**Exercise goal**
Every line of the records that contains "with" should be tallied, and only the resulting number returned.

(Data for this exercise Opens)

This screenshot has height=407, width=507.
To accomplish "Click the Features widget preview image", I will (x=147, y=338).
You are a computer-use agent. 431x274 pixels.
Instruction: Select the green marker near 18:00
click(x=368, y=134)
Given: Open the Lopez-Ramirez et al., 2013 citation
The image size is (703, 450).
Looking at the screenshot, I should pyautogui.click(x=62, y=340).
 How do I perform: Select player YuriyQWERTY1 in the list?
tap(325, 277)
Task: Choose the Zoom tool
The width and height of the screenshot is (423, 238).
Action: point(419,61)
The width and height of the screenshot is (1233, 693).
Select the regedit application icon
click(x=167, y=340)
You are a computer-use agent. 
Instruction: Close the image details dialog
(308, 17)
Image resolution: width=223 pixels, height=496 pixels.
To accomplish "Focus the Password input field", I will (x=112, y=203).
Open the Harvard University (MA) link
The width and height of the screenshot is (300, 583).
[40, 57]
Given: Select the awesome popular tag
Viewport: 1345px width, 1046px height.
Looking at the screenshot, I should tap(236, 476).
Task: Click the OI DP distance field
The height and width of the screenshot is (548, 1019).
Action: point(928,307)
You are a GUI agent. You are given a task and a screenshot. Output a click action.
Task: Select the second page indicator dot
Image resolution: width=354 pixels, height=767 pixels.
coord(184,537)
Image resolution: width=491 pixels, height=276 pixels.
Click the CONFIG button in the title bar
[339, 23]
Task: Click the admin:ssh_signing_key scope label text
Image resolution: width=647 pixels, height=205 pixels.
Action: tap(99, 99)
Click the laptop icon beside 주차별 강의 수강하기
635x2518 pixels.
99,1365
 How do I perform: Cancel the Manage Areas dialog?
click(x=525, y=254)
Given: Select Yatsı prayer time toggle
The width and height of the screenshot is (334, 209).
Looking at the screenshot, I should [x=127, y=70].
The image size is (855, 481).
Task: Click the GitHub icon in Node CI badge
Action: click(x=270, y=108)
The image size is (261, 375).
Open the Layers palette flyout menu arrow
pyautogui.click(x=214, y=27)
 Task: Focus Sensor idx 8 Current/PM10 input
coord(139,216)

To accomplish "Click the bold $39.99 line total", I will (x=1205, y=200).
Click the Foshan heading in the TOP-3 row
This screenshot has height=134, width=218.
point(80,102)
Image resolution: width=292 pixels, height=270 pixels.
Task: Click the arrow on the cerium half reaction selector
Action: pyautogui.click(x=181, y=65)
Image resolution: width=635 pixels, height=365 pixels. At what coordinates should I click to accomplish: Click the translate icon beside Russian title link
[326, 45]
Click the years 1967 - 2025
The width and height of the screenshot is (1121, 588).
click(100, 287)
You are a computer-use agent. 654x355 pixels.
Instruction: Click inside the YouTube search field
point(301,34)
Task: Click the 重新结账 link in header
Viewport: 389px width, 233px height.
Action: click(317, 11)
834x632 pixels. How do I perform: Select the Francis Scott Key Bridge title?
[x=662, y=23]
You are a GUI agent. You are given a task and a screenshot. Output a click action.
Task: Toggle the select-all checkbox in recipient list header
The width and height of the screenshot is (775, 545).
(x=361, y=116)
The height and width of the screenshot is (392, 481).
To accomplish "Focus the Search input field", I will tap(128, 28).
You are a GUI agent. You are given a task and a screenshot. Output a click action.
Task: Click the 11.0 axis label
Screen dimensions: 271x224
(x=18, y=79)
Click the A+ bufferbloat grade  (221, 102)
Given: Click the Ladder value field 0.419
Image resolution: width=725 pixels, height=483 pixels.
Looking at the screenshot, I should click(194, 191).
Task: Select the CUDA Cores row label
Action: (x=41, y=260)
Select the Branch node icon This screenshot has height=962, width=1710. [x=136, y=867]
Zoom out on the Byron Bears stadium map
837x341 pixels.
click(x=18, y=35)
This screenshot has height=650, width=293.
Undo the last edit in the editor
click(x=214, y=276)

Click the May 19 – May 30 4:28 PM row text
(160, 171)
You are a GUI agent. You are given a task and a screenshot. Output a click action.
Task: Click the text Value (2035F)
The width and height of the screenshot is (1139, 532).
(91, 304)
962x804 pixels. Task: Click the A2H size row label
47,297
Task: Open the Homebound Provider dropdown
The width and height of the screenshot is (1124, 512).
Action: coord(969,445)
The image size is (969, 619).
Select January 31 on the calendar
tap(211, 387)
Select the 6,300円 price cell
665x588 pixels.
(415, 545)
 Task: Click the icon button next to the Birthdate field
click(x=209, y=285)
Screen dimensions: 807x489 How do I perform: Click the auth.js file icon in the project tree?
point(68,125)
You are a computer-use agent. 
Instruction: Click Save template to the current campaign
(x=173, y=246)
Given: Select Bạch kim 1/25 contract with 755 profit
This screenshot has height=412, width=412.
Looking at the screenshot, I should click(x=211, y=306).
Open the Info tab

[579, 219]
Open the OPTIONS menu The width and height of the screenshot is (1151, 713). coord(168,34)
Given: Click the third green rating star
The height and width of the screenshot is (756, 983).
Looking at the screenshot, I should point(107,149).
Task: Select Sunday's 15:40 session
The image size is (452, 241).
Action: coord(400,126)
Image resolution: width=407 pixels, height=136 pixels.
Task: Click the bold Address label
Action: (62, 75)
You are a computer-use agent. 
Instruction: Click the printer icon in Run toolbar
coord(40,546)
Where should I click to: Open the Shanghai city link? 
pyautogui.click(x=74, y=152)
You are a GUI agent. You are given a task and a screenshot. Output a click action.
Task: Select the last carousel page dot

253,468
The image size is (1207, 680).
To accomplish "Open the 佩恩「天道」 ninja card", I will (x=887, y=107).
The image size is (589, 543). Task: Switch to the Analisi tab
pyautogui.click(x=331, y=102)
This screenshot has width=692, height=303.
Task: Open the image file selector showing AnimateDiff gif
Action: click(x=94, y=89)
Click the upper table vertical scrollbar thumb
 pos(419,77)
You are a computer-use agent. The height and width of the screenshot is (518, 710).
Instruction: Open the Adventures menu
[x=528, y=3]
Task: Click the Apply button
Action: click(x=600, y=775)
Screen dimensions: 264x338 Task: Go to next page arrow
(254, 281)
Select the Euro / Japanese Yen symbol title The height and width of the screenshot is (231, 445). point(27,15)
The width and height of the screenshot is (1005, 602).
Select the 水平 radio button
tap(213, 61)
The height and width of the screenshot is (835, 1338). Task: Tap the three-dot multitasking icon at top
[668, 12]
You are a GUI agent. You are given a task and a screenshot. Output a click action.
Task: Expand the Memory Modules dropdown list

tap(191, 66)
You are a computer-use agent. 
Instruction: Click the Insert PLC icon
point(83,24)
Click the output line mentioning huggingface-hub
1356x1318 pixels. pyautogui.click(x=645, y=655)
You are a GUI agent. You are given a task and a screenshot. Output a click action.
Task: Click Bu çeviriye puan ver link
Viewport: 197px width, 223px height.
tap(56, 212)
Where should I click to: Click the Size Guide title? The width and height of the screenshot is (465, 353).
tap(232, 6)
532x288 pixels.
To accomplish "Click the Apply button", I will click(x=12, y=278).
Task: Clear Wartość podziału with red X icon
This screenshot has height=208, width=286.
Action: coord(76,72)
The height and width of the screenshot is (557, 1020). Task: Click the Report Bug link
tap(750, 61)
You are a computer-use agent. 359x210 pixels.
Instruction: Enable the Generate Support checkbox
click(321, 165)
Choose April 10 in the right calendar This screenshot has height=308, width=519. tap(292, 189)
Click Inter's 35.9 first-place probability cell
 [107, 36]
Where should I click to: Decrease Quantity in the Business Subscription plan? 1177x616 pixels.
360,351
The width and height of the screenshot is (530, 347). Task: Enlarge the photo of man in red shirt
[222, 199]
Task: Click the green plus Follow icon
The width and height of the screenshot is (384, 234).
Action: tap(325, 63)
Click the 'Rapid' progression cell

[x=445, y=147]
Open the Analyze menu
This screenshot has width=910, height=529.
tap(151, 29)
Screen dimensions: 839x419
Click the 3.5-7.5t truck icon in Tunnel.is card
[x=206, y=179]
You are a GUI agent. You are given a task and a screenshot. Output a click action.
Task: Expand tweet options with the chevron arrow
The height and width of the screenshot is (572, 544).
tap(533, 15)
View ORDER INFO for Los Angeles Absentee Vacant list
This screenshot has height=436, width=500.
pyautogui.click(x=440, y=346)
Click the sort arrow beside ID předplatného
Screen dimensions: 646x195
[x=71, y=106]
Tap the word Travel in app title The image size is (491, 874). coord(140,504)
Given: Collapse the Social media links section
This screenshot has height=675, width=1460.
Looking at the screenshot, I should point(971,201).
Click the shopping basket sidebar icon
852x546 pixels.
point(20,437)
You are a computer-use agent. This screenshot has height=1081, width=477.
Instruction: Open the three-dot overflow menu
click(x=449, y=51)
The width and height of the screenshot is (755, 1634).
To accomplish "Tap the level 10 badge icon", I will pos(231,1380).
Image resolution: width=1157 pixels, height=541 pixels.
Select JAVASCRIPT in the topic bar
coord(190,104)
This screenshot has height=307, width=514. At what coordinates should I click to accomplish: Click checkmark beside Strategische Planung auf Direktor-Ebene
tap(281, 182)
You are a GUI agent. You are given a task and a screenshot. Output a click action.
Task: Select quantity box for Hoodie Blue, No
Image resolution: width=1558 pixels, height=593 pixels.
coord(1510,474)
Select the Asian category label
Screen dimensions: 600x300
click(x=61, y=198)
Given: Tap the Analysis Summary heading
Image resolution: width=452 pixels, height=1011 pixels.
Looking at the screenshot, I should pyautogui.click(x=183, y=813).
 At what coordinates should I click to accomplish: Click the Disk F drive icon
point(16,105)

(Data for this exercise Closes)

**Output below**
3